All these applicants’ experiences are equally valid, and in my opinion, equally irrelevant. What should matter is the record that they’ve amassed - grades, scores, awards, creative work, etc. This is why I think that the “adversity” essay should be only one optional choice among a number of essay choices, including “a topic of your own choosing”.

Do you really think that the kid who has had to overcome true adversities (household drug addiction, alcoholism, mental illness, serious physical illness, domestic violence, neighborhood violence, a criminal family member who winds up incarcerated, grinding poverty and the humiliation of homelessness, the death of a nuclear family member) really wants to write about it? This is the stuff of lurid family drama memoirs written in middle age, not fodder for college applications. Is it trite to write about overcoming the adversity of getting placed in the horrible teacher’s section, while half your schoolmates got the wonderful teacher, and yet managing to teach yourself the material, get a high AP score, and somehow find something of value in what that horrible teacher had to offer? Or of getting dropped by the popular kids, and learning to find value in friendships with the less popular crowd?

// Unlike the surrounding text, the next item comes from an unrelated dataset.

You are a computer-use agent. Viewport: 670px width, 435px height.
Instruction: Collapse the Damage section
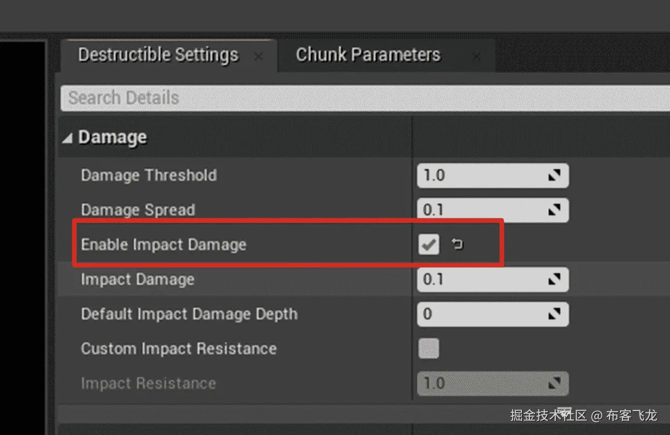tap(68, 138)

Sure, any applicant can write well, could write a good essay about overcoming the adversity of having missed out on the last chocolate Dixie cup ice cream, and having had to make do with a vanilla one. (I’d love to submit a sham application with a full page essay about having had the resilience to overcome THAT experience!) Honestly, if I had been faced with that as a mandatory essay (and I grew up in a household that would have been worth a book and movie deal in the lurid family drama genre), I would have been so offended by the question’s intrusiveness that I probably would have written an essay about what a crappy, inappropriate question it was, if I hadn’t simply tossed that application in the trash can.

So if your child is faced with a mandatory adversity essay, I’d tell them to interpret it however they like, and just make sure that the essay is well-written, in their own voice, and tells the admissions committee something that will make them want to admit your child, even if it’s just that they learned the joy of vanilla Dixie cups that day.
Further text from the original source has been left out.